## START PAGE

# waterfall and false bottom setup



## frogger (Oct 3, 2010)

Hey you guys I am looking to build my viv. What do I put under the false bottom. I read that the Hydroton balls could go there but I am asking for more info on that. Also I am making my background with foam and masking it a clay/substrate mix. Would it work to put a water fall in there and if so How would I?


----------



## the_deeb (Apr 21, 2008)

You don't neccessarily have to put anything under the false bottom. If your false bottom is suspended over the actual bottom using PVC, for example, you can just leave the rest of space open for water.


----------



## Pumilo (Sep 4, 2010)

Yeah, you would not put anything under the false bottom except the pvc spacers to hold it up. Hydroton balls would be used _instead of _a false bottom.


----------



## Dsking85 (Sep 22, 2010)

put the hydroton over the false bottom in order to separate your substrate from the water.


----------



## frogger (Oct 3, 2010)

so how do i put a waterfall


----------



## bobzarry (Mar 2, 2005)

First you need to decide the type of waterfall you want. I would suggest doing a search in the parts & Construction section of this board for some ideas. 
You will soon see that there are almost as many ways to make a water fall as there are people making them.


----------



## Frogman8 (Sep 28, 2010)

Incorporate the water pump under the false bottom , easiest is to build a corner piece out of the eggcrate . This so you can get to the pump I need be. Then u can run the tubing wherever you want in terrarium and it will keep circulaing within the terrarium . Good luck and take ur time


----------

## END PAGE
## START DATA ROWS

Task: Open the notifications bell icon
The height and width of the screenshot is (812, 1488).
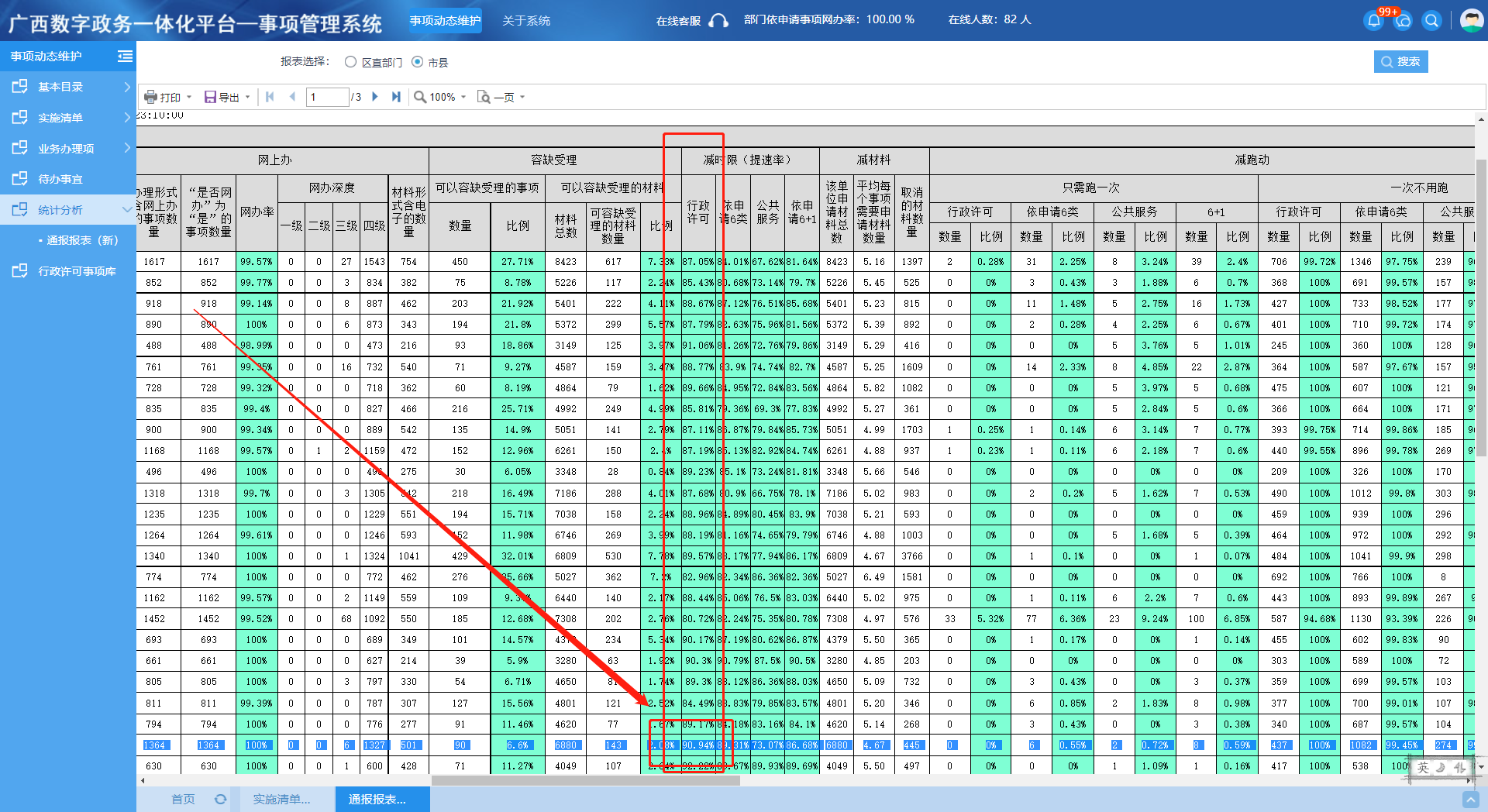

## END DATA ROWS
## START DATA ROWS

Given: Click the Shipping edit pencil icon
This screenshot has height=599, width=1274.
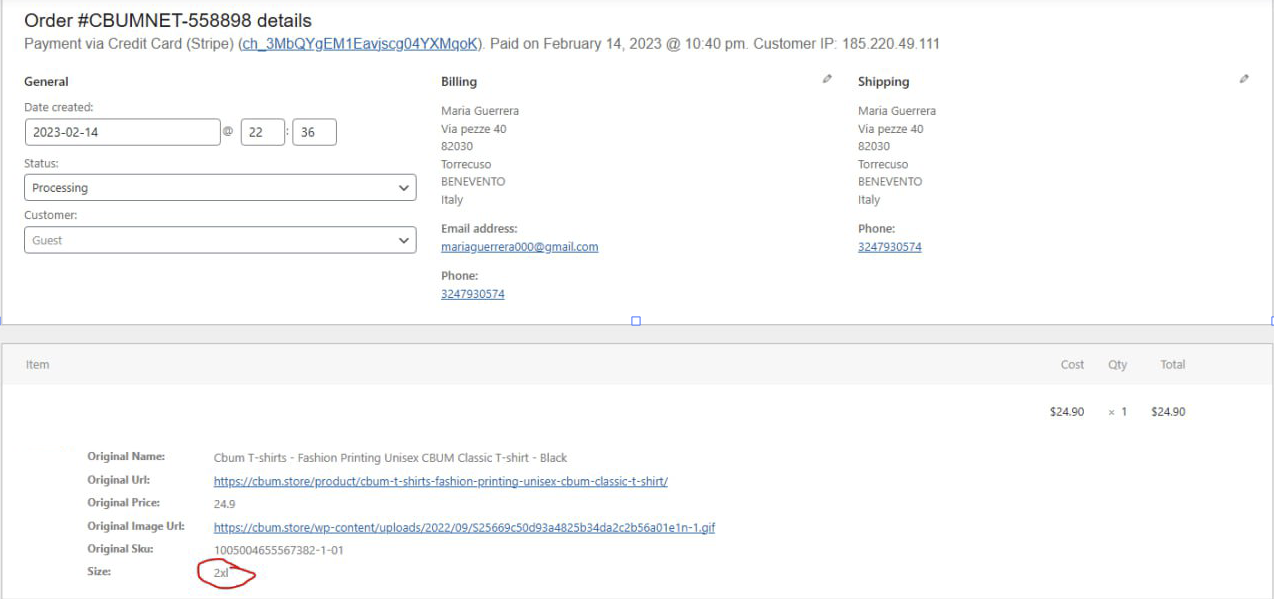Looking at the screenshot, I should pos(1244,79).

## END DATA ROWS
## START DATA ROWS

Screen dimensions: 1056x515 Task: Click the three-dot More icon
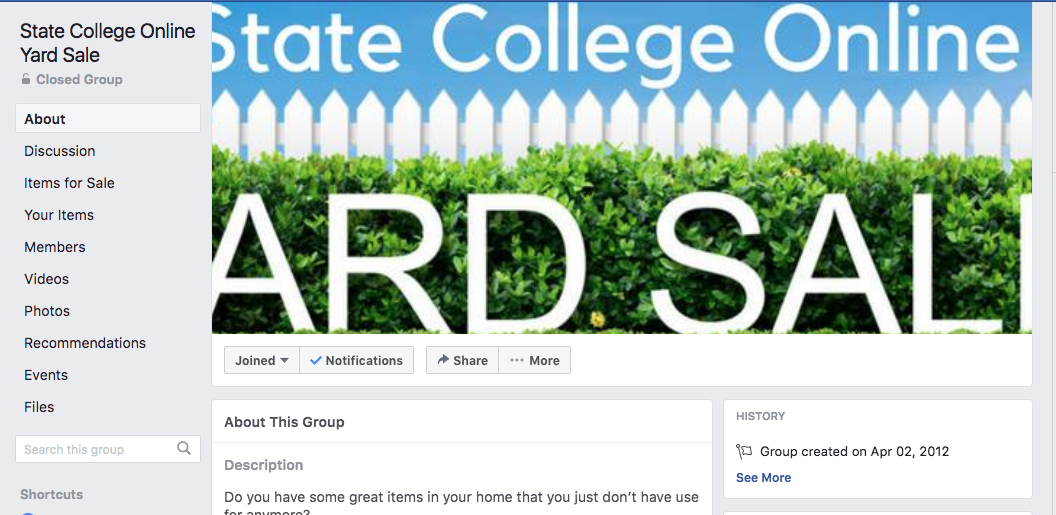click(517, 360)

## END DATA ROWS

* _REQUIRED ACTIONS_
- 1) Answer these questions from the waterfall thread, one line each:
(a) According to Pumilo, Hydroton balls would be used instead of what?
(b) What does frogger plan to mask the foam background with?
(c) What material does Frogman8 suggest for building a corner piece?
- 2) Reproduce the passage of the waterfall thread starting at "## Pumilo (Sep" and ending at "from the water.".
- 3) Summarize the waterfall thread in two sentences.

* _TASK ANSWERS_
- 1)
(a) A false bottom.
(b) A clay/substrate mix.
(c) Eggcrate.

- 2)
## Pumilo (Sep 4, 2010)

Yeah, you would not put anything under the false bottom except the pvc spacers to hold it up. Hydroton balls would be used _instead of _a false bottom.


----------



## Dsking85 (Sep 22, 2010)

put the hydroton over the false bottom in order to separate your substrate from the water.

- 3) A user building a vivarium asks what goes under the false bottom and how to add a waterfall to a foam background. Replies say nothing needs to go under a false bottom held up by PVC spacers, that Hydroton can replace a false bottom or sit on top of one to keep substrate separate from water, and that a pump can be placed under the false bottom in an eggcrate corner piece with tubing run wherever it is wanted in the terrarium.